The notebook editor consists of two parts: on the top you see the model repository, with the folder structure on the left and a text editor on the right. Below you will find a notebook, that allows you to interact directly with your code and the Cubonacci platform through a python backend.

Code editor and Notebook combined

If you make changes to the files in the code editor on the top, the updated code will be reloaded directly in the notebook. However, it it not committed back to github until you press the commit button on the top left. The notebook itself is saved when you click on the save notebook button.

When you do commit the changes to your repository, the new version of the code is pushed to Github and gets picked back up by the Cubonacci platform. The commit is validated and a window appears in your notebook asking you if you want to connect the notebook to the new commit.

There are two reasons why Cubonacci pushes the code to Git first, and then picks up the new commit from the Git repository, instead of directly storing it as a new commit internally. The first is that it is important to store all versions of your code, and that is exactly what Git is used for. The second is that Git allows you or your organization to work with policies. Often a new version of the mode code will not be committed directly to a Git repository, it has to pass a peer review first.

Structure of the repository

The main folder of the code repository contains three files and three subfolders. The files are:

File Description
README.md every git repository by default contains a markdown readme file
cubonacci.yaml a yaml file with basic configuration for your model. Yaml is a serialization language that is used for human readable configuration files that are quickly parsed by computers
requirements.txt the list of Python requirements for your project

The subfolders are:

Folder Description
data_loader contains the code to load the training data
algorithms contains the code and configuration for the machine learning models that you want to use. In this folder, each model will have its own subfolder.
metrics contains the code for the metrics that you want to use to evaluate the performance of the models

Coding Best Practice

The code is defined in a structure that follows the best practices in Machine Learning development and resembles the structure of the well known scikit learn library. The data loader and the models are defined as classes and the metrics are defined as functions. In the docs you can find detailed information on the definition of the data loader, the models and the metrics.
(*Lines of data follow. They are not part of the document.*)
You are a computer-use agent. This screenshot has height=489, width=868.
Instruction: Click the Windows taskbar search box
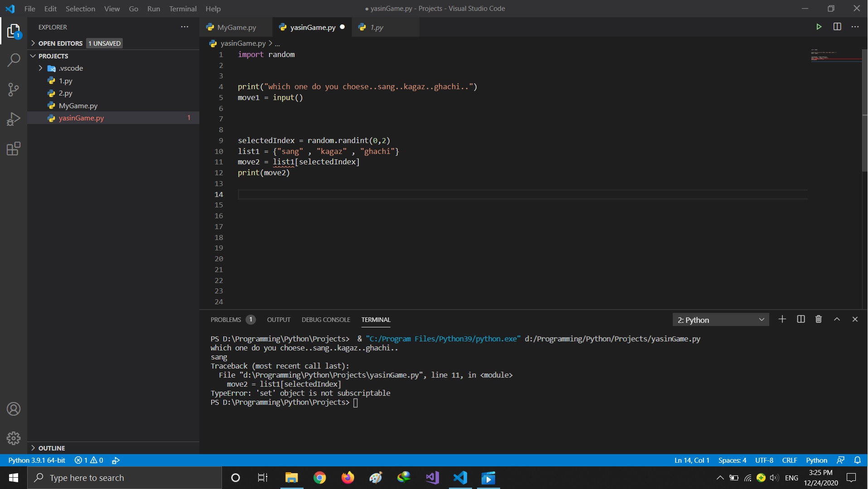point(125,478)
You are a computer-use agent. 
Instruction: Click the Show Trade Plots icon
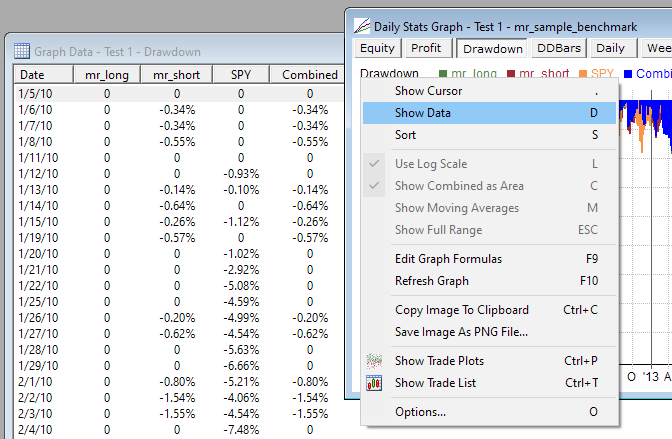[375, 361]
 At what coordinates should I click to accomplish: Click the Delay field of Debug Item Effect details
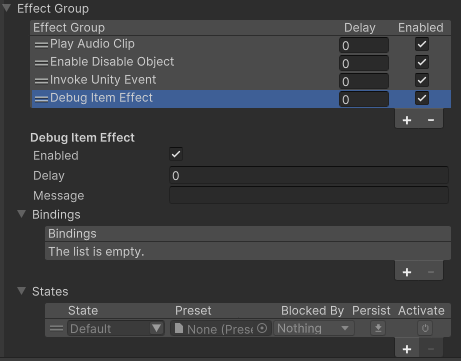(309, 176)
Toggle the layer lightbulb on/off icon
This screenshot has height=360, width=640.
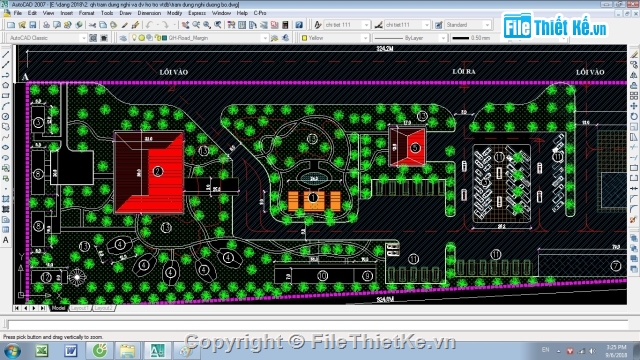click(x=134, y=38)
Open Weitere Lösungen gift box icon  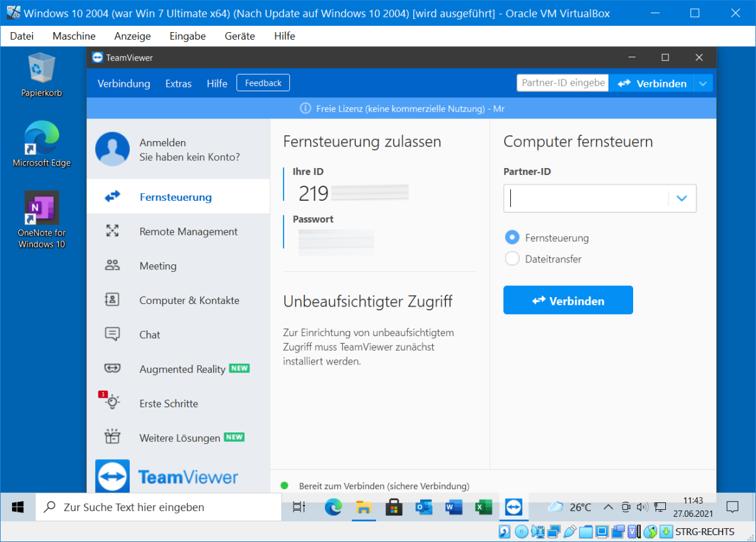click(113, 437)
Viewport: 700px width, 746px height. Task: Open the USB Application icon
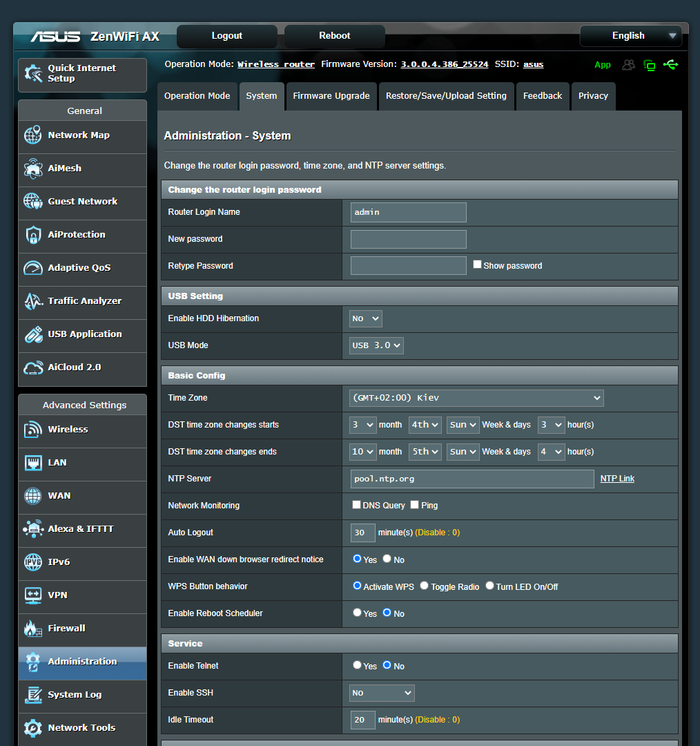click(32, 334)
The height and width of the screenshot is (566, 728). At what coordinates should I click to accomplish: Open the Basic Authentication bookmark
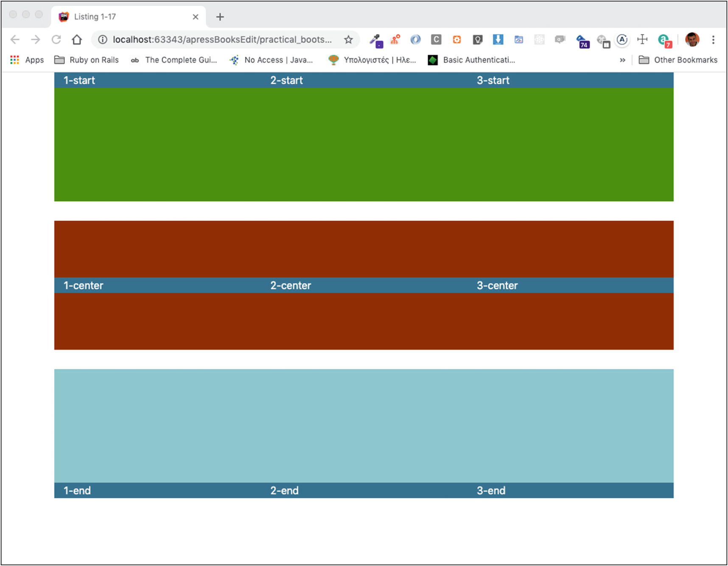click(472, 60)
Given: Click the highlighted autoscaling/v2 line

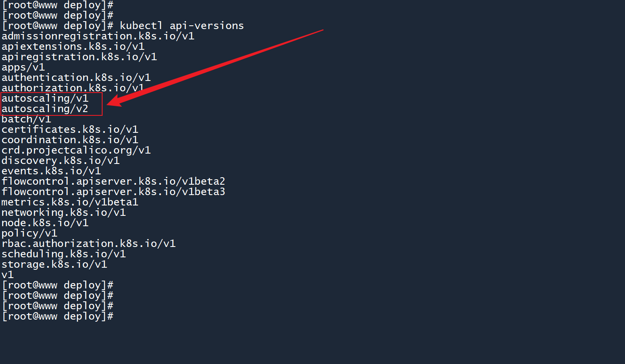Looking at the screenshot, I should pos(45,109).

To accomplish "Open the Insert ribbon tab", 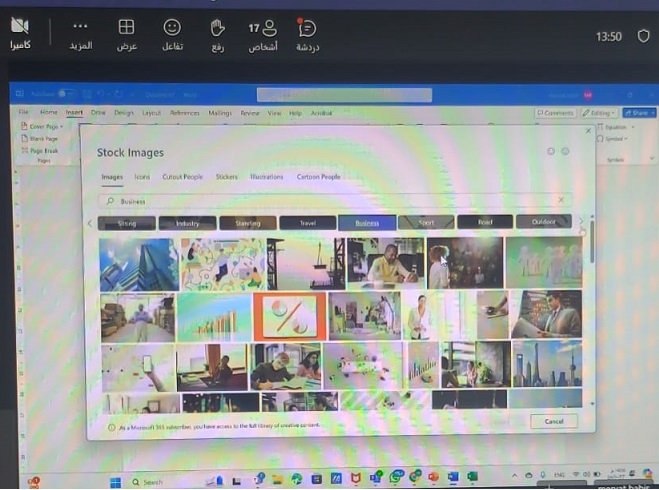I will (74, 113).
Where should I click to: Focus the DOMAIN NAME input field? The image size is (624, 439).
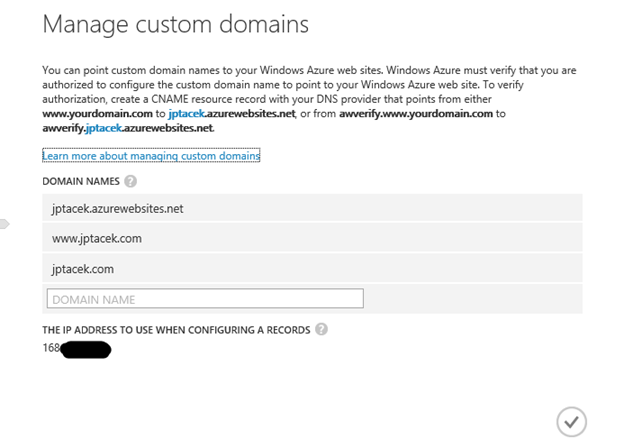(x=205, y=299)
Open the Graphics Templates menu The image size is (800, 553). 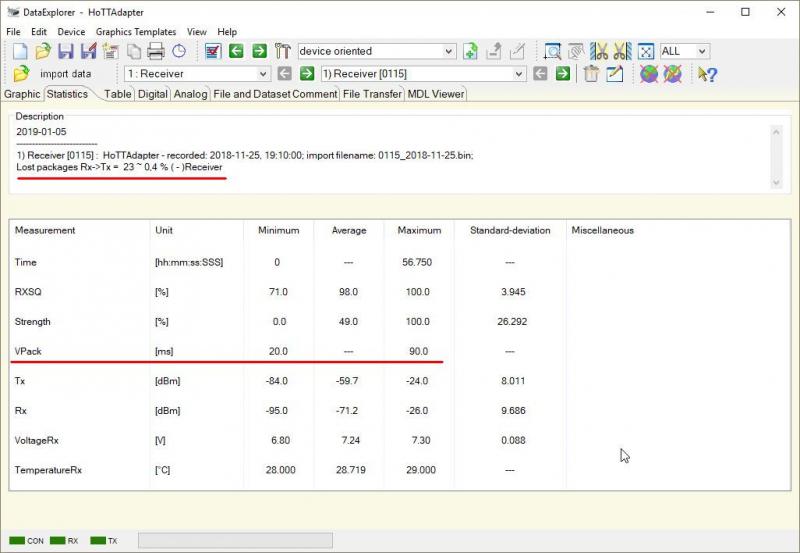point(136,32)
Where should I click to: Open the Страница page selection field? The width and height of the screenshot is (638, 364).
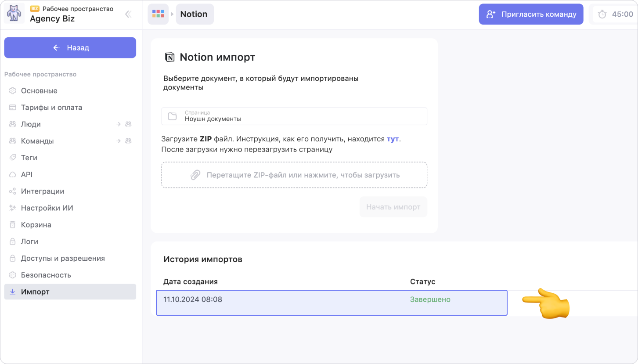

The models also require a bit of configuration: the hyperparameters that you would like to try in a hyperparameter search need to be defined in a yaml file, where you set the values, or the range of values, they can take.

Back to the Cubonacci Console

Return to the overview. The overview still shows the first commit and empty boxes for the notebooks, experiments, models and deployments that belong to this commit.

First Commit

The green checkmark indicates that the repository has passed the first validation, which means that the structure of the code is according to what Cubonacci needs to interact with it.

Click on the commit to see the details of the version.

Commit details

Commit details

The commit hash (in this exampe: dc6aeacb) uniquely identifies the version of the code on Github. A validated version of your code allows you to run an experiment and you can connect it to a notebook to develop with your code and interact with the Cubonacci platform. Three tabs are present, for the experiements, models and deployments that belong to this commit.

From the commit details, we will start with a distributed hyperparameter search, to find out what the best settings are for our model. Click on the plus sign to start the experiment. A menu pops up with a number of choices.

Experiment Settings

For this getting started guide, we will leave the options to their default settings and start the experiment. In the experiments a new record appears. Click on it to inspect the experiment progress and results.

Experiment results

In the experiment details you find the results and the progress of the hyperparameter search. Metadata about the run is shown on the top and below is a summary of the trial run, and the model that showed the best result. All the metrics that you see, as well as the leading metric that is used to suggest the best performing model, are based on what has been defined and configured in the code of the repository.

A visual presentation of the experiment results allows you to inspect the relationship between the hyperparemter settings of each run and the performance metrics. Below the visual the same same information is shown in table form, from which you can pick the settings that fit best with your objectives and start the final training run of the model.

Experiment results

Individual logs of each trail run can be found by clicking on the trial result in the table overview. The logs show all stderr and stdout from the Python session, allowing you to inspect issues and any logging that is printed to stdout.

Final Model Training

When you have decided what the best hyperparameters are, you can start the final model training. This will be run with the entire dataset, as opposed to the train/test split that was used in the hyperparameter search.

Model Training Settings

Deployment

Every model that has done a final model training is available to deploy. The + button to add deployments appears on the model details page when the training is successfully completed.

For deployment there are also a number of options as can be seen in the image:

Deployment Settings

Testing a deployment

Every deployment gets its own unique endpoint and you can connect it with a static endpoint in the endpoints section. Cubonacci infers the schema of the input and output data of the model, so that the platform can automatically define the correct API contract and setup a user friendly test form. This form allows you to enter data and to judge whether the result of the API call is according to expectations. There is also a code generator that shows how to make calls to the API in a number of languages.

Deployment Test Form

Wrap-up

You have now successfully walked through all steps in the machine learning lifecycyle: you set up a Git repository, committed code, ran an experiment, trained a model, deployed it and provisioned an API.